The conventional wisdom has been that the race will tighten by election day, but so far this is not happening. The national polls are mixed, showing minimal if any gain for McCain, and more importantly the number of red states where Obama is competitive continues to rise.
Earlier in the week McCain supporters were encouraged by McCain briefly moving within two points of Obama in Gallup’s traditional projection of likely voters. This is the poll where McCain has his best shot as it bases predictions of likely voters on whether people have voted in the past, dismissing Obama’s advantages among new voters. Even in this poll McCain could only come within two points, and each time he appears to be catching up Obama surges to a new lead. Today Gallup has Obama up by eight points in the model which most likely underestimates Obama’s support.
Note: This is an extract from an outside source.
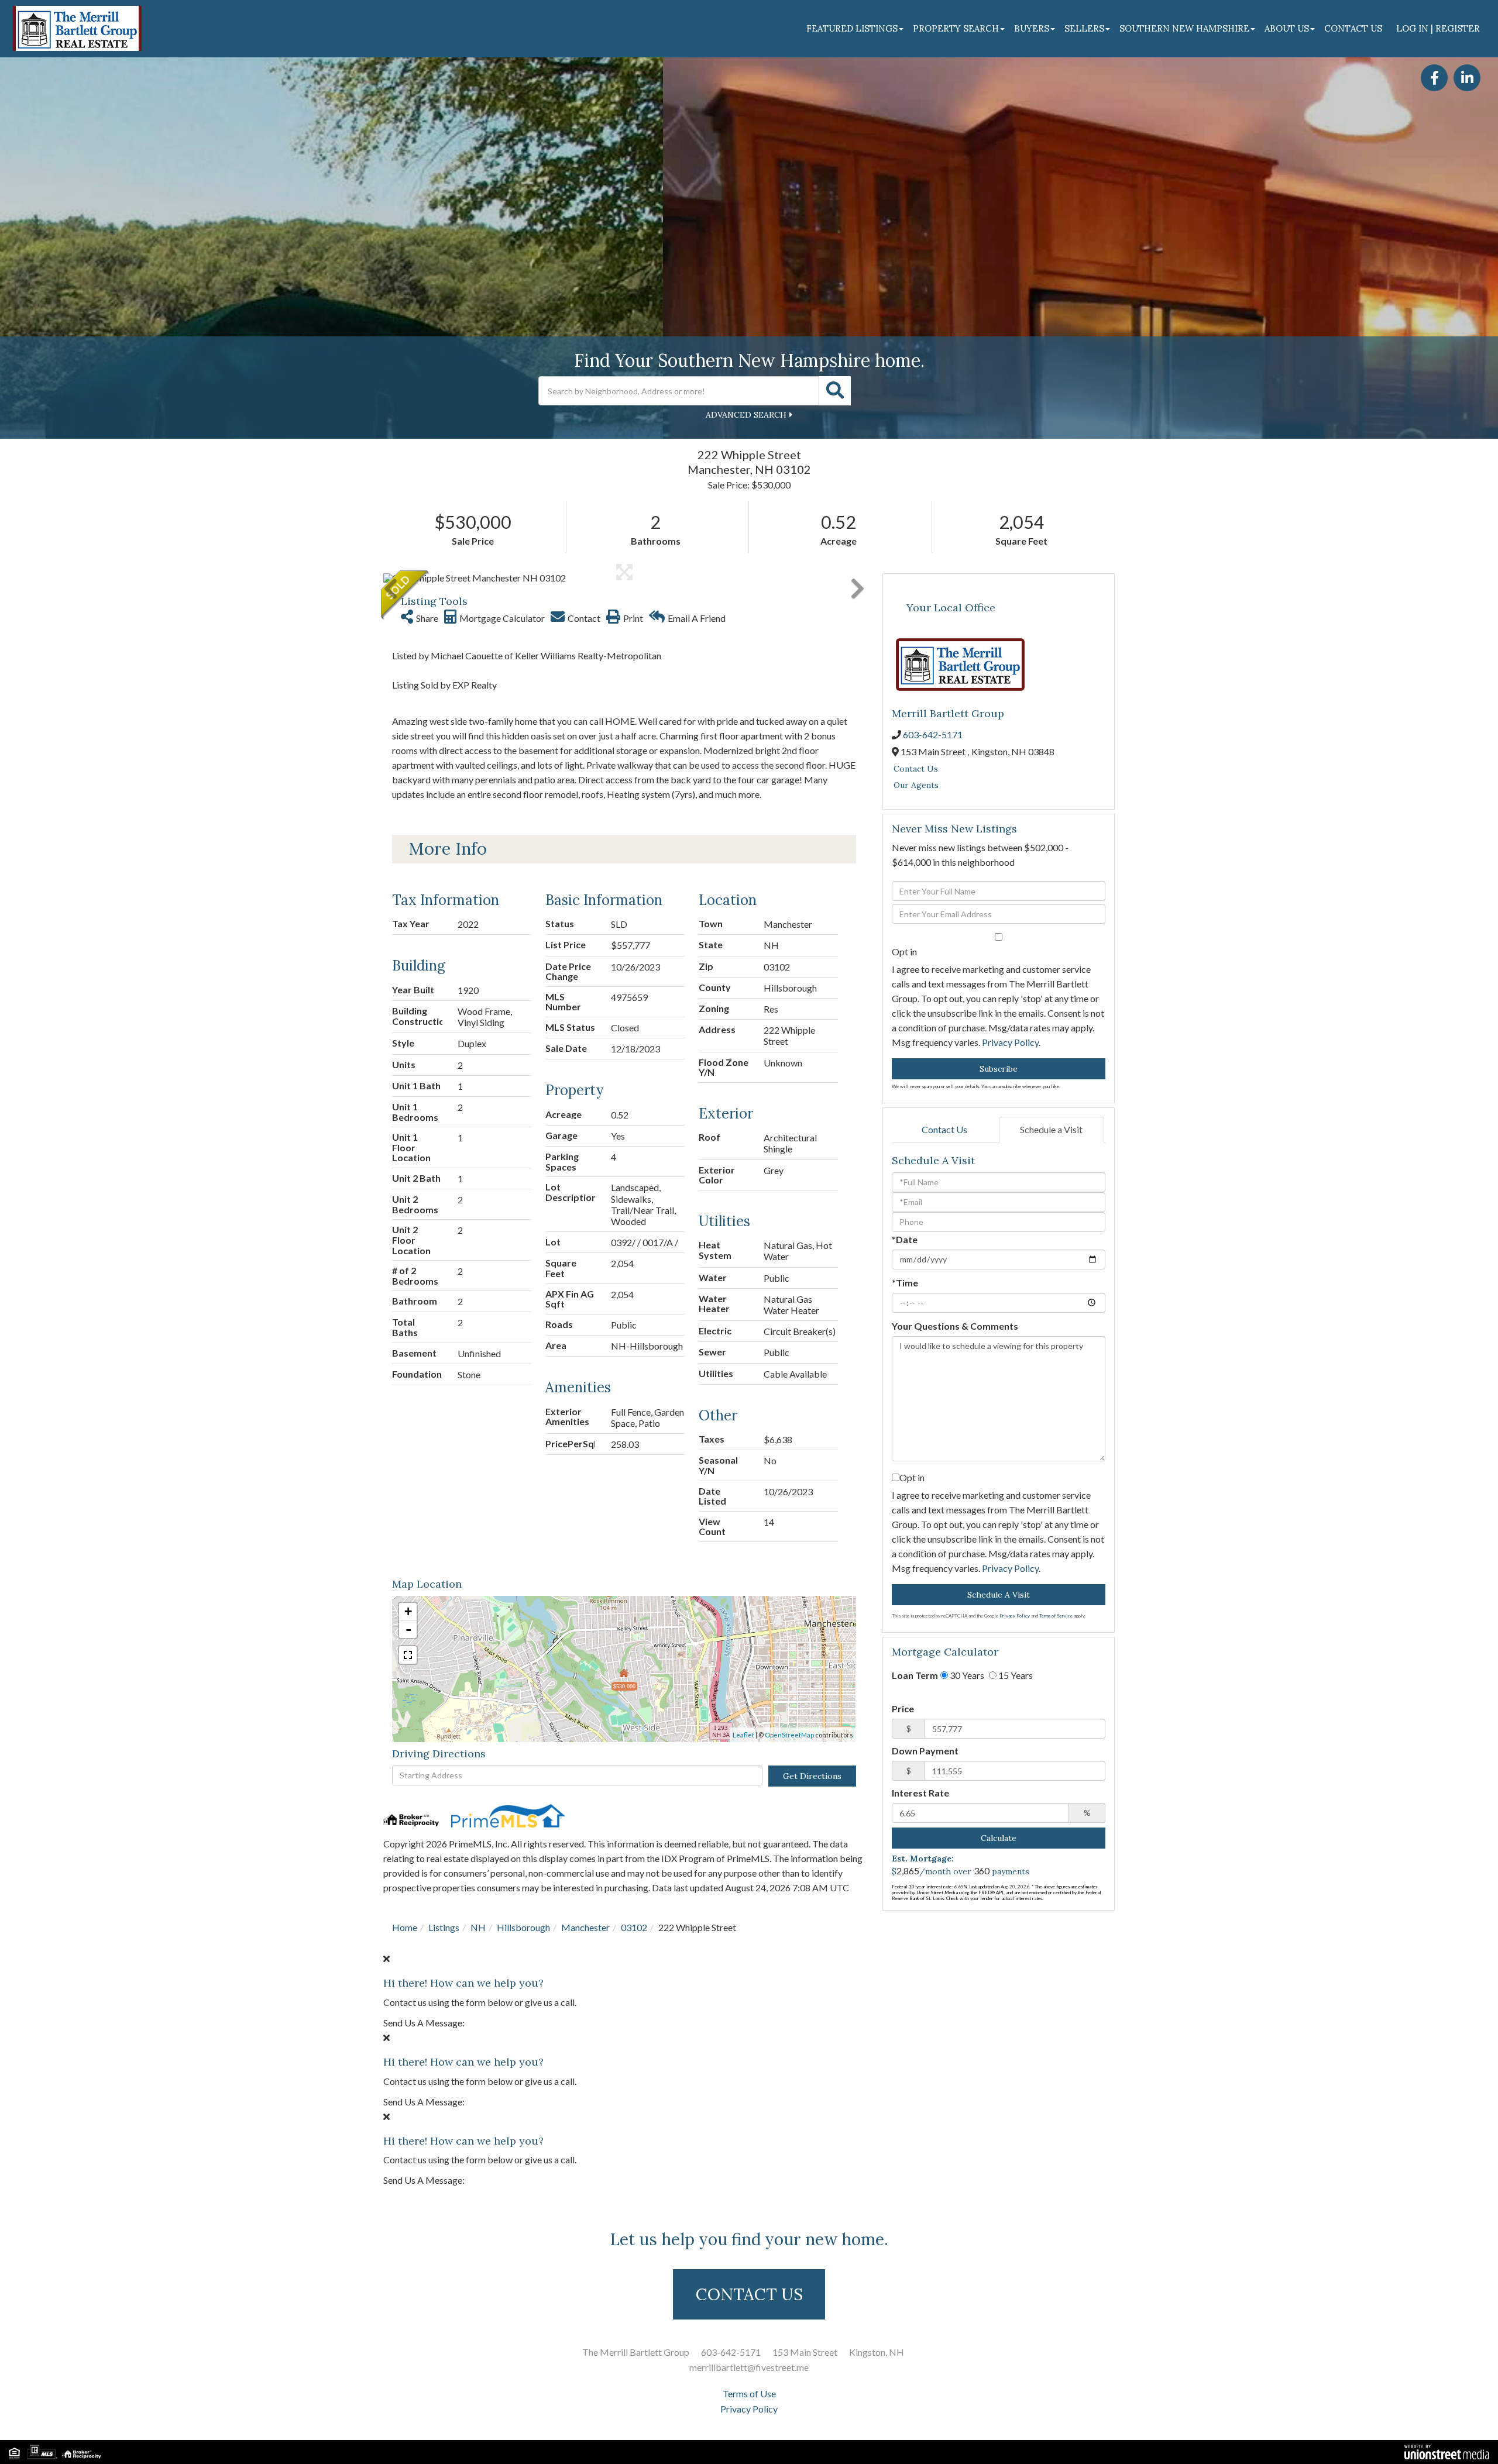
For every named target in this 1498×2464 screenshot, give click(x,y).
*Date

Gallup has Obama leading by nine points in their expanded model which includes new voters who express interest in the election and an intent to vote. Their poll of all registered voters shows Obama leading by eleven points, tying his largest lead.
We cannot assume polls will be correct and it is still necessary to get out to vote, but it would be unprecedented for a candidate to come back from so far behind. While some past elections have tightened in the final days, so far there is not strong evidence of it happening ths year. Making it even more difficult for McCain is the fact that even should McCain’s overall support increase, a larger number of votes are now locked in than in the past due to early voting. Obama’s advantages in fund raising should also assist him in continuing to get out the vote through election day.